§ **Page extract**
+++
PGIM Fixed Income held part of Belize’s superbond paper and tendered the bonds for redemption.
Bridging the climate finance gap
"This deal is huge for Belize, especially during a tremendously difficult time for our economy," Belize's Prime Minister John Briceño said at the COP26 meeting, adding that the impact would extend far beyond his country.
Proponents argue that debt-for-nature swaps have a valuable role to play in tackling climate change impacts in the developing world at a time when rich nations are still falling well short on their commitment of 2009 to provide $100bn a year in climate finance from 2020.
Meanwhile, developing countries whose external debt has grown during the pandemic seek ways to control it, so DNS could look attractive to them. "The Belize DNS can totally be replicated for other countries with external debt trading at a discount," Kevin Bender, TNC’s senior director of sustainable debt told Reuters during COP26.
However, it remains to be seen if the Belize DNS can provide the catalyst for further large-scale debt-for-nature swaps. The size of the Belize deal remains exceptional.
DNS deals have rarely involved figures greater than $50mn and are usually a lot smaller than that. In the other recent DNS of note – again involving TNC – the Seychelles bought back $22mn of sovereign debt in 2015, as part of what was said to be the world’s first debt refinancing for ocean conservation.
“It’s down to the usual question: who puts the money in to buy back the debt? The debt-for-nature sector has mostly been charity-led so far, therefore the amount of money involved is unlikely to be huge,” says Perasso.
That means debt-for-nature swaps may work best for smaller countries, like the Seychelles, seeking to restructure smaller amounts of debt without bigger lenders becoming involved.
Key role for multilateral lenders
Another problem is that Belize is an exception among heavily indebted developing countries in consolidating its commercial debt into one bond. Indeed, most are usually reliant on debt deals with sovereign or multilateral lenders rather than commercial lenders.
That means countries seeking to use DNS structures would likely be involved in talks with rich governments, or the institutions funded by them such as the International Monetary Fund, rather than those on private markets seeking to cut their losses.
Kristalina Georgieva, the IMF’s managing director said in April that she believed green debt swaps had the potential to contribute to climate finance and that the institution would work with the World Bank to “advance that option” by COP26.
+++
Saved entries:
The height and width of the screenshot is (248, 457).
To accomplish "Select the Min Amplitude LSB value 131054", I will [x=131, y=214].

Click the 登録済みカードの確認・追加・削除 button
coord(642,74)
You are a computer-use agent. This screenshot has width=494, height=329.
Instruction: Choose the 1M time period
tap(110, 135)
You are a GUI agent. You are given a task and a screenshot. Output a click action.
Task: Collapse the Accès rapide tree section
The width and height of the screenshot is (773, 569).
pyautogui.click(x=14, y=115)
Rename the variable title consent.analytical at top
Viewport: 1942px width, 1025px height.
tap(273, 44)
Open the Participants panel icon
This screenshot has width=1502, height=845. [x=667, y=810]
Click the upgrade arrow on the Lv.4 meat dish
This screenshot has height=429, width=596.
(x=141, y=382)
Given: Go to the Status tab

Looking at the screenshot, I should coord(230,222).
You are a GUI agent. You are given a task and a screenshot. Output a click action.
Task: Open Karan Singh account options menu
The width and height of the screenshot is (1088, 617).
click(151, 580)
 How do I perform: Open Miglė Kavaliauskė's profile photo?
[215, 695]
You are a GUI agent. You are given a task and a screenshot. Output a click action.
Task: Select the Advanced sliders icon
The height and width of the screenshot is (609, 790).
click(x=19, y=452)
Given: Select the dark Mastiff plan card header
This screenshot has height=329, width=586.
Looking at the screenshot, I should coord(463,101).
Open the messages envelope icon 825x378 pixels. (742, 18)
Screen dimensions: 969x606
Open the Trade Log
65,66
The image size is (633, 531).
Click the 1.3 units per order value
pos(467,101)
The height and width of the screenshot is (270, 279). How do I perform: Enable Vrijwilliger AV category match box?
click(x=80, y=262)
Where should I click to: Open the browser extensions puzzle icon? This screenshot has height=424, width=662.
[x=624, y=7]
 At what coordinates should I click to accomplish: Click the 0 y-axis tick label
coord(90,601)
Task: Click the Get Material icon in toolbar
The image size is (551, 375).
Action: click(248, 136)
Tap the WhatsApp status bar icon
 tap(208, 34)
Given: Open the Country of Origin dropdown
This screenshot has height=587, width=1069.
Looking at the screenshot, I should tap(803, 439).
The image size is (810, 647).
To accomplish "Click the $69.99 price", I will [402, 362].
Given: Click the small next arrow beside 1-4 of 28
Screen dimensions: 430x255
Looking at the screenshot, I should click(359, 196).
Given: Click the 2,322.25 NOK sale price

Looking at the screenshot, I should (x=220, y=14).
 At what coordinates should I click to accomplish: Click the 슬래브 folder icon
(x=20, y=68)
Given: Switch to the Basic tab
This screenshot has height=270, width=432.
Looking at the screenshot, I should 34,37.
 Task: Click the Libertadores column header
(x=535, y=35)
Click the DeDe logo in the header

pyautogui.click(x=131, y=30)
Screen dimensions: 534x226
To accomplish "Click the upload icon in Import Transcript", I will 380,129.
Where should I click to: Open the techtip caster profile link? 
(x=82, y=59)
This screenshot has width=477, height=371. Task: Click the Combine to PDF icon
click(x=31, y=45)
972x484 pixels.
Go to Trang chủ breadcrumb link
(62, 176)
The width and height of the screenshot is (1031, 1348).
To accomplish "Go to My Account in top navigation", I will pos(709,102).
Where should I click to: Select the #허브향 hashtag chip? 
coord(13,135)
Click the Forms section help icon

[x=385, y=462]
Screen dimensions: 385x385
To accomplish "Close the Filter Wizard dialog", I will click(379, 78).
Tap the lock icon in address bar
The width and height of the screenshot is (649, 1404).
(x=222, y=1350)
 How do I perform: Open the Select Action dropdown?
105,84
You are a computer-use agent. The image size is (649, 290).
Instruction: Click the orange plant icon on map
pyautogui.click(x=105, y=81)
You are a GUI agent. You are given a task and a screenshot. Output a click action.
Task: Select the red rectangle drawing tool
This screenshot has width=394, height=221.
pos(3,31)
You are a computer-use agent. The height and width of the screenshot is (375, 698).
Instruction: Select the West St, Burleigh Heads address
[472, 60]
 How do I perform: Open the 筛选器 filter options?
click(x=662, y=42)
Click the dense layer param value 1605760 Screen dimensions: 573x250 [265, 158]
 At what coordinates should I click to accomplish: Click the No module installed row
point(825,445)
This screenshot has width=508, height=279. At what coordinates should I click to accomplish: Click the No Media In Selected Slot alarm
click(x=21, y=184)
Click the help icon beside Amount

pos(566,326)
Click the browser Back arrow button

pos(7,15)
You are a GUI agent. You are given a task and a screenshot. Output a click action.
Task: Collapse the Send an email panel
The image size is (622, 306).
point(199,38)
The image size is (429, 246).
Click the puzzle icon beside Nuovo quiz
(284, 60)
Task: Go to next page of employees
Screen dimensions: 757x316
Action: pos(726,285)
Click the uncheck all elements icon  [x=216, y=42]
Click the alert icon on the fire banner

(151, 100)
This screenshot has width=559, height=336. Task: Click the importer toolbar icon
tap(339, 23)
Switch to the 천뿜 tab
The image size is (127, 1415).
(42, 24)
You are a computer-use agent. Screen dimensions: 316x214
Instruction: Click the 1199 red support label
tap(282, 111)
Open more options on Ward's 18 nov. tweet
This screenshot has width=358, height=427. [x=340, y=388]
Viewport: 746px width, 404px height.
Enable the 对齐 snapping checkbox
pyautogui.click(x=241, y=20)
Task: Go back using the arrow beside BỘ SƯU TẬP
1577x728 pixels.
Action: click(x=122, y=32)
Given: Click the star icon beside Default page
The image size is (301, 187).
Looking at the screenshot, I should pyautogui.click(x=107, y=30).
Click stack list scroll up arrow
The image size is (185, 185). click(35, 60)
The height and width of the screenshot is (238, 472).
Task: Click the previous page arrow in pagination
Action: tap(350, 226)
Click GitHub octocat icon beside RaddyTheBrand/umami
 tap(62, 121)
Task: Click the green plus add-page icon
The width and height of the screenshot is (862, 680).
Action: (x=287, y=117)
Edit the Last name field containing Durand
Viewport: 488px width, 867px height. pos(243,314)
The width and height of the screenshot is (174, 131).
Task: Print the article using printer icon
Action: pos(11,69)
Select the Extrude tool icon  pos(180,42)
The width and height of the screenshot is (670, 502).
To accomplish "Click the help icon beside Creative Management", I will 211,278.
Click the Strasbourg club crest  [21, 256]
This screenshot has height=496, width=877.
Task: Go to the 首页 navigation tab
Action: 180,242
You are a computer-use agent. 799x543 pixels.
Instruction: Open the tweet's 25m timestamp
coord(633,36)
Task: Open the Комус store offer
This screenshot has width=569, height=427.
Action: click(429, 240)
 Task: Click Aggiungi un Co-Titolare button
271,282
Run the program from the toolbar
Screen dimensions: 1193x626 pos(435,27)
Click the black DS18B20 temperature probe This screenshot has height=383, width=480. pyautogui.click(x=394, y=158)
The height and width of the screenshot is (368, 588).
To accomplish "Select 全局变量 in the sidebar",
+++
§ **Apply what you read**
**1.** In the page extract on debt-for-nature swaps, how much sovereign debt did the Seychelles buy back in 2015?
**2.** Summarize the page extract on debt-for-nature swaps in two sentences.

§ **Answers for the tasks**
**1.** $22mn

**2.** Proponents see debt-for-nature swaps such as Belize's as a valuable way to address climate change impacts in the developing world while rich nations fall short of their $100bn-a-year climate finance commitment. However, the Belize deal's size is exceptional, and because such swaps have mostly been charity-led and most indebted countries rely on sovereign or multilateral lenders, wider use would likely involve rich governments or institutions such as the IMF.